El silencio de la habitación era profundo como la propia noche. Biff estaba paralizado, sumido en sus meditaciones. Entonces sintió de repente como un intenso estímulo en su interior. El corazón le dio un vuelco, y apoyó la espalda contra el mostrador para sostenerse. Porque en un fugaz resplandor captó un vislumbre del esfuerzo y del valor humanos. Del interminable y fluido paso de la humanidad a través del tiempo infinito. De aquellos que trabajan y de aquellos que —tan sólo una palabra—, aman. Su alma se expandió. Pero sólo por un momento. Porque en su interior sintió una advertencia, un rayo de terror. Se hallaba suspendido entre los dos mundos. Vio que estaba mirando su propia cara reflejada en el cristal del mostrador. El sudor le perlaba las sienes y tenía la cara torcida. Tenía un ojo más abierto que el otro. El izquierdo, entrecerrado, escrutaba el pasado en tanto que la mirada más amplia del derecho se dirigía, asustada, a un futuro de negrura, error y ruina. Y él se encontraba suspendido entre el resplandor y la oscuridad. Entre la amarga ironía y la fe. Se dio la vuelta bruscamente.

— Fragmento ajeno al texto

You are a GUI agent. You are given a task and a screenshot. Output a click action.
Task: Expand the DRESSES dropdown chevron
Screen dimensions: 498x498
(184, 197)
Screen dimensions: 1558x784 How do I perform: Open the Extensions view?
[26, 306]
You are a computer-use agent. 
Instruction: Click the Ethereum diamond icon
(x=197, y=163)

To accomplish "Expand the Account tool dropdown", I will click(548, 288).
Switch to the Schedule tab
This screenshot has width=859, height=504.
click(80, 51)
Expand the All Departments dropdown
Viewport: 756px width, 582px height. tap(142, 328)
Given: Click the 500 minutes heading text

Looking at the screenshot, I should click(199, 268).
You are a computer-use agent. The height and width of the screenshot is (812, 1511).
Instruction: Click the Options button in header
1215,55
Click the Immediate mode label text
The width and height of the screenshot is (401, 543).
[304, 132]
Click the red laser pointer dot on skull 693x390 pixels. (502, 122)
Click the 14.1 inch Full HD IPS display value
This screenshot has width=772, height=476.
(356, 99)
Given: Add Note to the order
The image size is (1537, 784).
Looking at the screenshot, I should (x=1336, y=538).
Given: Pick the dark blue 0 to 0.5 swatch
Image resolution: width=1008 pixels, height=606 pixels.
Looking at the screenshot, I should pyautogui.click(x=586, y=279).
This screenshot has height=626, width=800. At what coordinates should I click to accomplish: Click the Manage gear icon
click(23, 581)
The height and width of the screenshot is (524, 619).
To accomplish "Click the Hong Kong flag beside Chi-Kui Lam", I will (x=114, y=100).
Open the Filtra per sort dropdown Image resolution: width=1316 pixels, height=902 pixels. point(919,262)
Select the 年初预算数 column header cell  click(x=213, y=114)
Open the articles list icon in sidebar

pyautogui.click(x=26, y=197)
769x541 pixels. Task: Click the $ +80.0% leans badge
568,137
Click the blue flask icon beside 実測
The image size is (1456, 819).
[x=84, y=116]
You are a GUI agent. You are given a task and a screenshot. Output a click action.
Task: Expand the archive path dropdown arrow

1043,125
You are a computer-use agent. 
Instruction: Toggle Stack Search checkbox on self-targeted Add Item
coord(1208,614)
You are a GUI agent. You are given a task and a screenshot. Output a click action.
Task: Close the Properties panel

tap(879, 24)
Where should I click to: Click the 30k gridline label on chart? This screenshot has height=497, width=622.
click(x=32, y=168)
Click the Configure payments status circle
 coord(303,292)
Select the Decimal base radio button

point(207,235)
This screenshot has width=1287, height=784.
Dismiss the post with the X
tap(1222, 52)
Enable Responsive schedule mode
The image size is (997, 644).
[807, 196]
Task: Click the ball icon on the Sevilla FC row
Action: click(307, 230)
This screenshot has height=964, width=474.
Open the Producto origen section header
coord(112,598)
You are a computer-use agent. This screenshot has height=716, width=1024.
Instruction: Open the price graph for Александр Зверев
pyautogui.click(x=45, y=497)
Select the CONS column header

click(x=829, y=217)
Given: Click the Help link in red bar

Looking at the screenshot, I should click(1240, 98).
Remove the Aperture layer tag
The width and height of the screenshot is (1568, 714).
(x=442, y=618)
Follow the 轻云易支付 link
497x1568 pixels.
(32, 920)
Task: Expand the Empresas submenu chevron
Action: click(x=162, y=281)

—¡Louis! —gritó—. ¡Louis! ¡Louis!

Tampoco esta vez hubo respuesta. Pero, Madre de Dios, ¿era un hombre sensato, o no? ¿Cómo podía estrangularle así este terror cuando ni siquiera sabía qué lo causaba? ¿Y se quedaría allí como un mentecato lleno de canguelo o se tranquilizaría y sería razonable? Porque, a fin de cuentas, ¿era un hombre sensato, o no? Biff humedeció el pañuelo bajo el grifo y se dio unas palmaditas con él en su tenso y desencajado rostro. Sin saber por qué, recordó que el toldo aún no había sido levantado. A medida que se dirigía a la puerta su paso fue cobrando firmeza. Y cuando finalmente volvió a entrar, se sosegó y esperó tranquilamente el sol de la mañana.